Provided data.
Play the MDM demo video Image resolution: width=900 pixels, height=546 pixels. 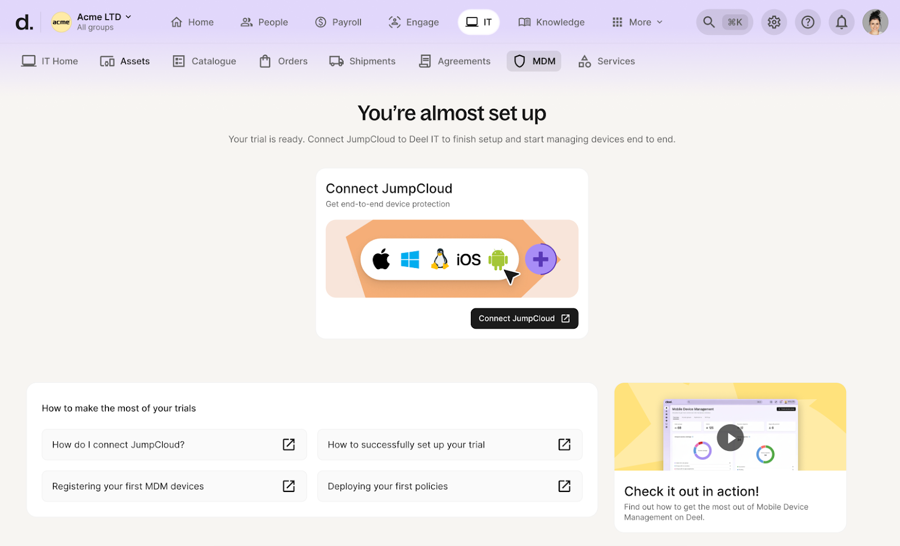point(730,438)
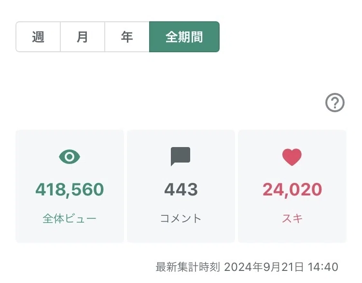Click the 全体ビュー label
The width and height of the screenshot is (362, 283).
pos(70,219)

---

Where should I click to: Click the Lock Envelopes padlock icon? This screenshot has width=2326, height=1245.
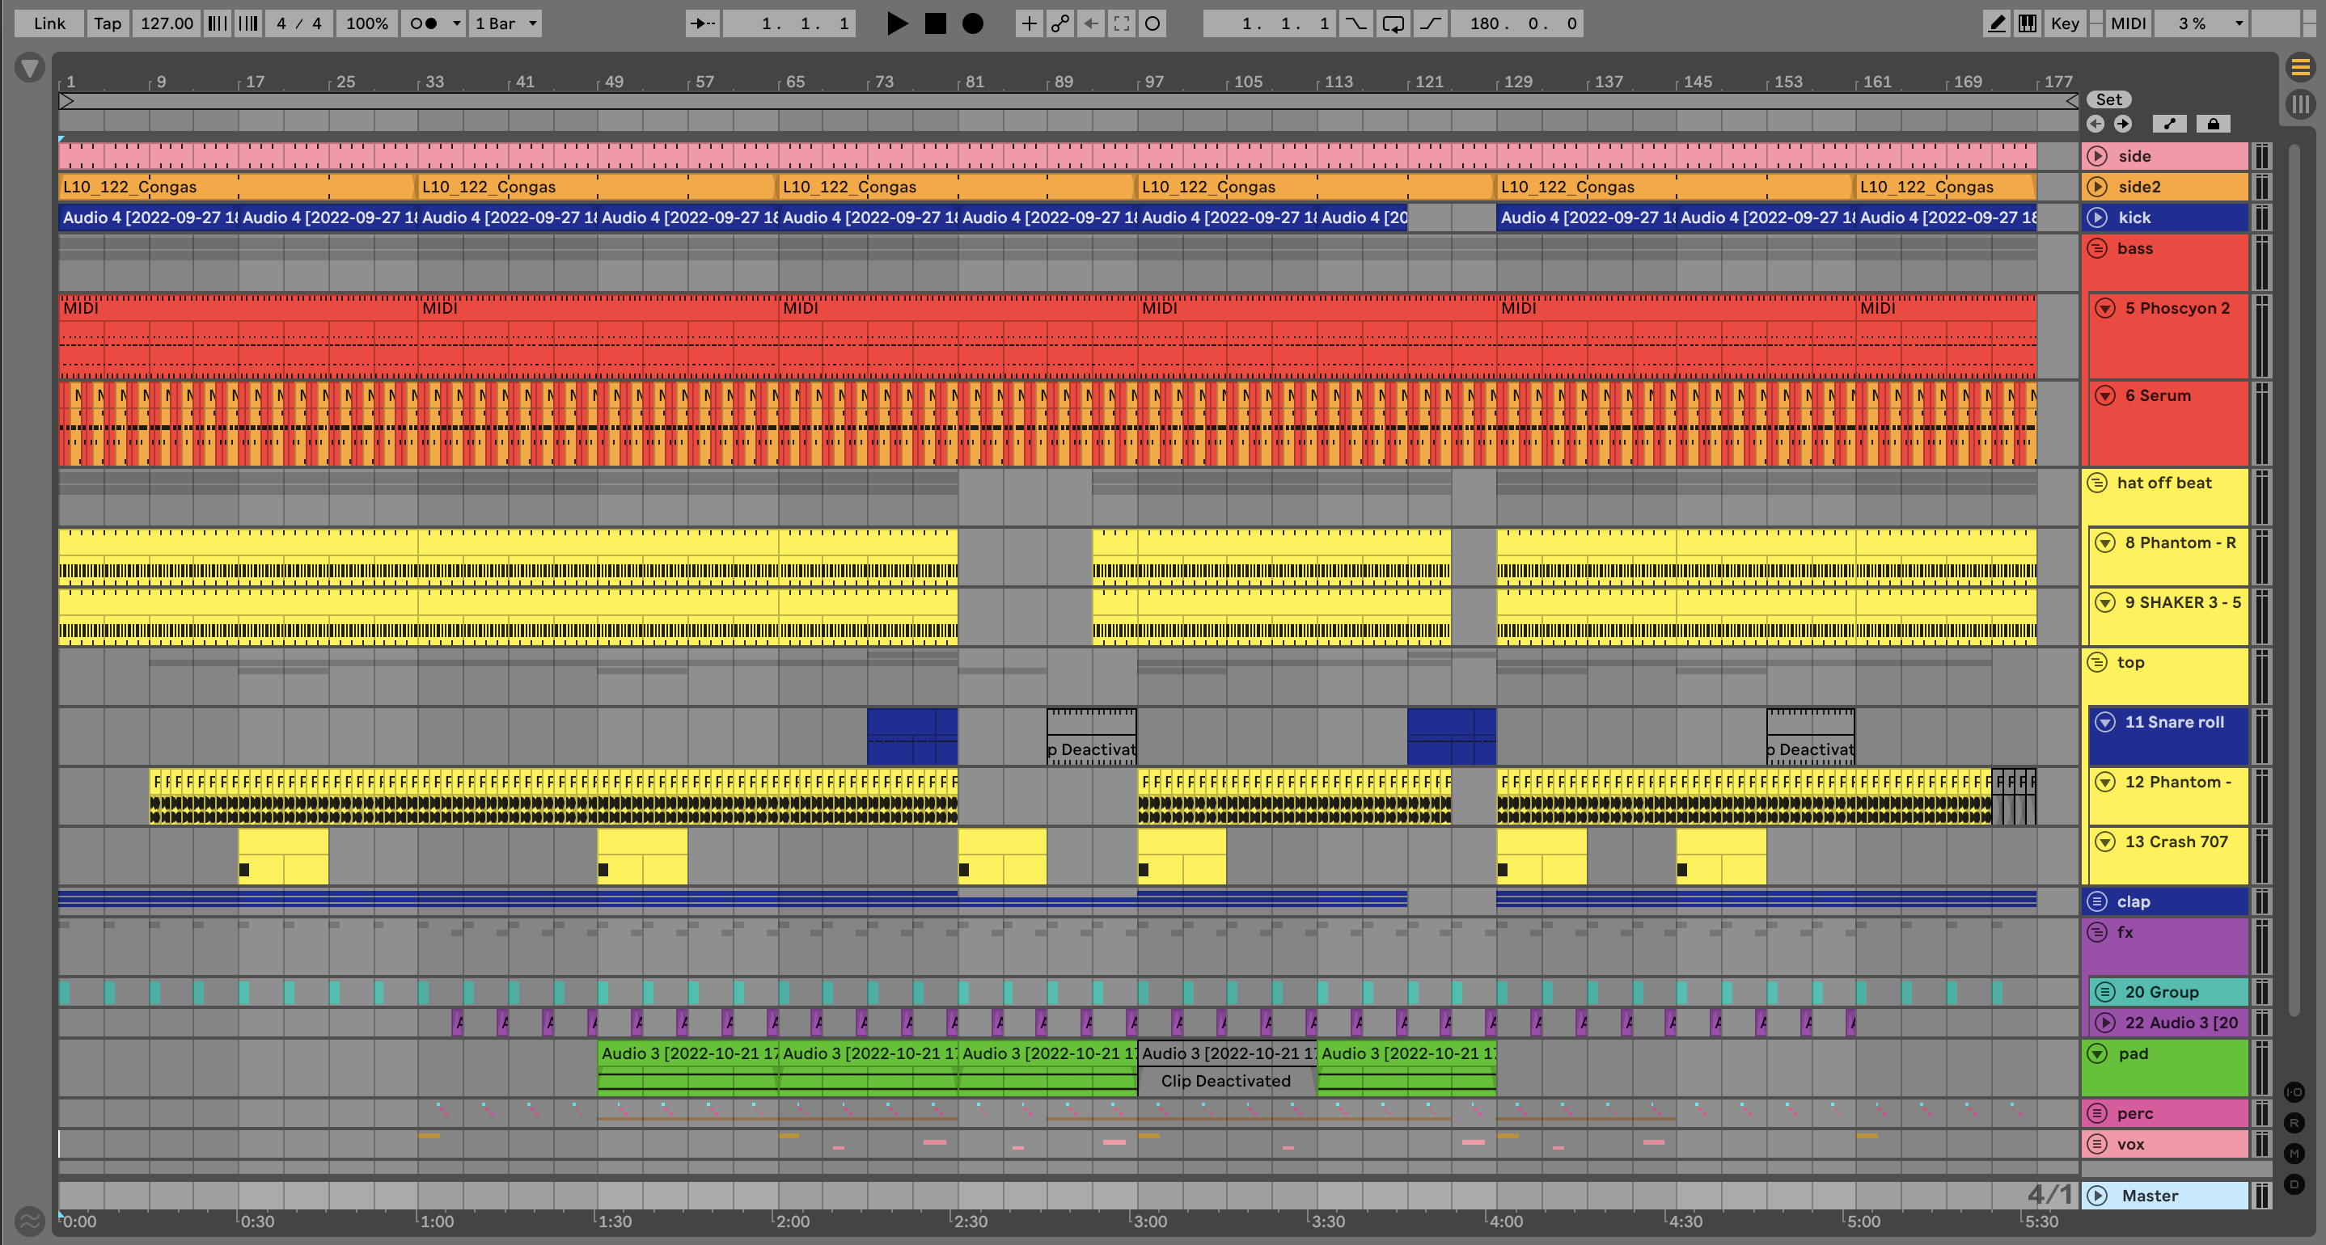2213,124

...

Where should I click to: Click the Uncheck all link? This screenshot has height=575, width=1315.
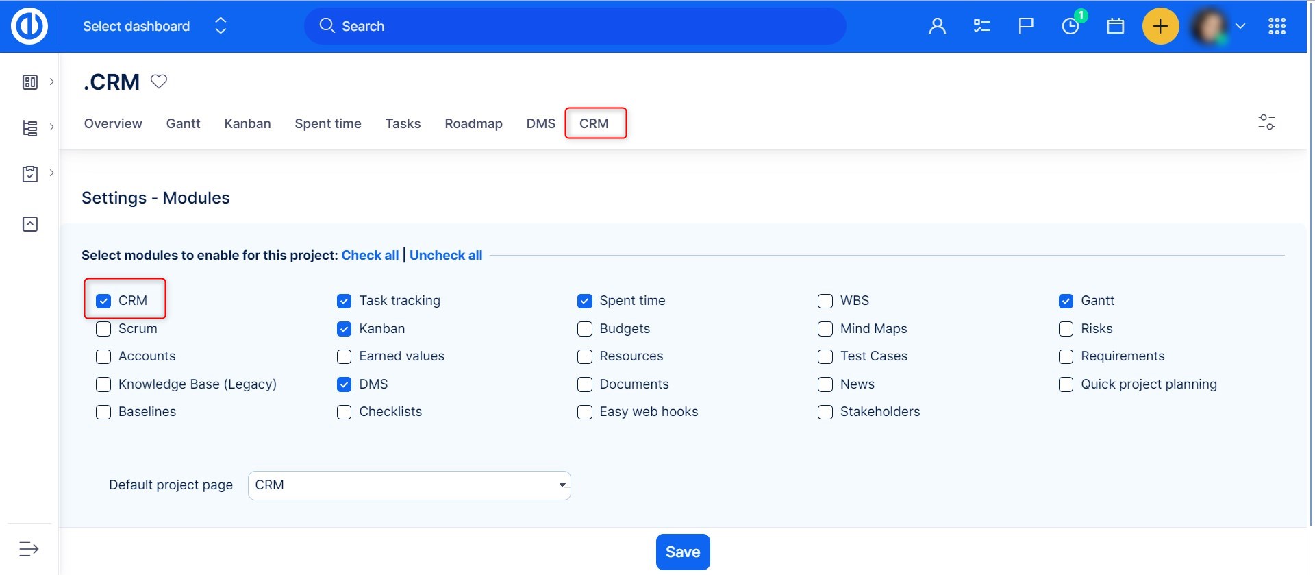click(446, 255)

What you need to do. Revise the material from the line with "Where should I click to: Click the Uncheck" up to and including the line with "click(446, 255)", swapping "Uncheck all" for "Select all" and keeping everything else the same. Don't include the pictures in your answer.

Problem solution.
Where should I click to: Click the Select all link? This screenshot has height=575, width=1315.
click(446, 255)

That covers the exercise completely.